- Opening Delimiter -

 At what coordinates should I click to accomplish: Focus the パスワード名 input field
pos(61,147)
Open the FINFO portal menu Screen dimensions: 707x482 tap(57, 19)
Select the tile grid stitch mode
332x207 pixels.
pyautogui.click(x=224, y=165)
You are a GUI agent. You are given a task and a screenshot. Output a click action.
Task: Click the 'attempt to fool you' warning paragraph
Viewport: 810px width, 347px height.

- Closing Delimiter -

About this exercise:
Your job is to retype all of the material exactly.

Answer section:
 At what coordinates should I click to accomplish: Focus the パスワード名 input field
pos(61,147)
Open the FINFO portal menu Screen dimensions: 707x482 tap(57, 19)
Select the tile grid stitch mode
332x207 pixels.
pyautogui.click(x=224, y=165)
You are a GUI agent. You are given a task and a screenshot. Output a click action.
Task: Click the 'attempt to fool you' warning paragraph
Viewport: 810px width, 347px height.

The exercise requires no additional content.